¡Cuánto odio encierra el tweet (¿o se dice tuit?) de Nuria de Gispert Catalá! Es del tipo de humor grosero y zafio que suelen usar los independentistas catalanes para insultarnos al resto de españoles con ánimo ofensivo y denigrante. No es algo aislado. Yo tuve un pobre bobo de baba catalán como compañero de equipo que, en un entrenamiento, apareció un día con una camiseta en la que se veía un monigote tirado en el suelo presa de un ataque de risa y la siguiente frase: “¿Español yo? Ja, ja, ja, ja”. Son así de simpáticos, qué se le va a hacer.

 

Esto viene a cuento porque Nuria de Gispert lanzó un tweet, que más tarde retiró, que decía: “Girauta a Toledo, Arrimadas a Madriz (sí, con zeta), Millo a Andalusia (tal cual), Dolors Montserrat (esta vez sí lo escribió bien) a la UE”. Debajo el logotipo de PORCAT, la Asociación Catalana de Productores de Porcino, y más abajo, escrito en catalán: “Cataluña aumenta sus exportaciones”. En pequeño, otra frase: “Según el observatorio del porcino, Cataluña mantiene la tendencia a aumentar las exportaciones”.

 

Se debió creer la mar de ingeniosa Nuria de Gispert, a la cual me niego a llamar señora por el respeto que las señoras me merecen.

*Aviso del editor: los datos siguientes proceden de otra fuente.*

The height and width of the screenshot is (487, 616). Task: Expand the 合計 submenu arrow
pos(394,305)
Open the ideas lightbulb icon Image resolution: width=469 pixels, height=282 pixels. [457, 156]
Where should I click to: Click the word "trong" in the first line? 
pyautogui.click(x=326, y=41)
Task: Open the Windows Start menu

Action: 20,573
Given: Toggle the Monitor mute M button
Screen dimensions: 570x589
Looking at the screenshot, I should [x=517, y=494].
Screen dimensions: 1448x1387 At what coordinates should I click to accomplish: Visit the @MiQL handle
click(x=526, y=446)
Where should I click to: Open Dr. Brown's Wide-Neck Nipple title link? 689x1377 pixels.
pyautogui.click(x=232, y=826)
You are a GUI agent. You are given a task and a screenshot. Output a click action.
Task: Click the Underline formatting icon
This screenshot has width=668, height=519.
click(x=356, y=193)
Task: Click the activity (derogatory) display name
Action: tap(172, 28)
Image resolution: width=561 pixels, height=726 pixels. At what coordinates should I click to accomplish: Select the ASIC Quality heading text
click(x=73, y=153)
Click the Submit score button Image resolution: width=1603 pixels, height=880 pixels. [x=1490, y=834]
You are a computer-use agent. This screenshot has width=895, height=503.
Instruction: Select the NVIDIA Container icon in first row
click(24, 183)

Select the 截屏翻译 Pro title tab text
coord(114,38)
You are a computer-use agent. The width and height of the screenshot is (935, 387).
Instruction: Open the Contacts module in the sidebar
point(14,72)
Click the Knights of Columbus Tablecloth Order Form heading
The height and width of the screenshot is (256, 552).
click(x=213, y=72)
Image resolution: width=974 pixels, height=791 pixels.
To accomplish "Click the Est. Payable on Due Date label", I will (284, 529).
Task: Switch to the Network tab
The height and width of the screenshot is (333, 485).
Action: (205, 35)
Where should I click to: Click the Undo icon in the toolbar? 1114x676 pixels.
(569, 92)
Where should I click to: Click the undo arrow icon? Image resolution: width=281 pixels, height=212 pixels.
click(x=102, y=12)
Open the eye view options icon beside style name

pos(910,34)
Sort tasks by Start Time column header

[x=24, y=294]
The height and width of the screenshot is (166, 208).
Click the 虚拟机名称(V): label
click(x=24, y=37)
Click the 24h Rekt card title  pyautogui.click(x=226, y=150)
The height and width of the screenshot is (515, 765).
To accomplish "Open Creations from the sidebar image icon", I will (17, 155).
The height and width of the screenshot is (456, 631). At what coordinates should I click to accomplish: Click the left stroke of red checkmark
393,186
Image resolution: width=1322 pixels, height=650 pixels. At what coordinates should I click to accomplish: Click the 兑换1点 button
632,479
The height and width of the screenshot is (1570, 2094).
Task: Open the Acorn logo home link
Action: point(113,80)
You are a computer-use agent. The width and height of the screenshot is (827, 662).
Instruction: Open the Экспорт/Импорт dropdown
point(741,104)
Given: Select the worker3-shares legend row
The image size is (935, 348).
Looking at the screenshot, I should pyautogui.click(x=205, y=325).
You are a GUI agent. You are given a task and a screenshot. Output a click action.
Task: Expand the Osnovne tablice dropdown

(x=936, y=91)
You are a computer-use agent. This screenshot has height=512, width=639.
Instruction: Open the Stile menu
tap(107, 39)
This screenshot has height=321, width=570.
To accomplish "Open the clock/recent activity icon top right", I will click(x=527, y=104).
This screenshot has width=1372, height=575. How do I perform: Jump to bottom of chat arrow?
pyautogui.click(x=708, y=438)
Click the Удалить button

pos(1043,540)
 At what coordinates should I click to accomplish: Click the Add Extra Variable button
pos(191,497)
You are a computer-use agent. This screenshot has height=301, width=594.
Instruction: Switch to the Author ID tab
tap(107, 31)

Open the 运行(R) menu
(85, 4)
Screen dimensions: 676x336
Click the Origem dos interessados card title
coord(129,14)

Debió pensar que se iba a hacer viral su muestra de catalanismo del bueno. Algo ocurrió una vez lo hizo público, que provocó la retirada de su gracieta y dijo: Nunca he querido llamar cerdo a nadie. Me duele que haya mucha gente que haya querido verlo así. La composición a la que se hace referencia no es mía”. ¡Vaya hombre! Qué manera de excusarse. Resulta que a Nuria de Gispert le duele que la malinterpreten. Haber insultado, vejado, denigrado y ridiculizado a cuatro personas no le inquieta lo más mínimo. El problema, para Nuria de Gispert, es sólo que no la capten en su esencia y se queden con la superficialidad. ¡Pobre incomprendida!

 

Me gusta informarme acerca de las personas sobre las que escribo y, tengo que confesarlo, me han sorprendido los datos biográficos que he encontrado. Nuria ha recibido varias condecoraciones a lo largo de su carrera profesional: la de San Raimundo de Peñafort, que premia los méritos de los que intervienen en el cultivo y aplicación del estudio del Derecho en todas sus ramas; la Cruz al Mérito al Servicio de la Abogacía Española; y la Medalla del Colegio de Abogados de Barcelona. Además, es miembro de la Academia de Jurisprudencia y Legislación de Cataluña. Es decir, no cabe duda de que sus compañeros de profesión han reconocido su valía profesional, y no seré yo quien les critique por ello. Seguro que profesionalmente ha debido ser acreedora a dichos reconocimientos.

 

Con esos antecedentes, me cuesta trabajo que el estilo que ha demostrado tenga relación con su profesión. Sinceramente, creo que vendrá de otro lado. He buscado algún dato familiar por si ahí pudiera encontrar alguna pista. ¡Por ahí, mucho menos! Es hija de quien fuera Decano del Colegio de Abogados de Barcelona. Su tatarabuelo fue uno de los fundadores del Banco de Barcelona, y su tatarabuela, Dorotea de Chopitea de Villota, nacida en Chile, fue declarada venerable por San Juan Pablo II en 1983 y se encuentra en estudio su beatificación. ¡Ya ven! De lo mejorcito de lo mejor de la sociedad barcelonesa. Cuesta trabajo creer que aprendiera tan criticables comportamientos en su entorno familiar. ¿Dónde entonces? Vaya usted a saber. ¿Sería en el entorno político independentista en el que se ha movido? La verdad, es que ya es lo de menos.

 

Concluyo enseguida. Me voy a guardar las palabras que me vinieron a la cabeza cuando tuve noticia de su ocurrencia. Ni tan siquiera voy a hacer un comentario sobre su aspecto físico, que sería muy fácil. Además, para eso ya tendrá ella sus espejos que, como se sabe, nunca mienten. Pero me imagino su interior… y eso sí que no me lo callo. ¡Qué fea debe ser por dentro!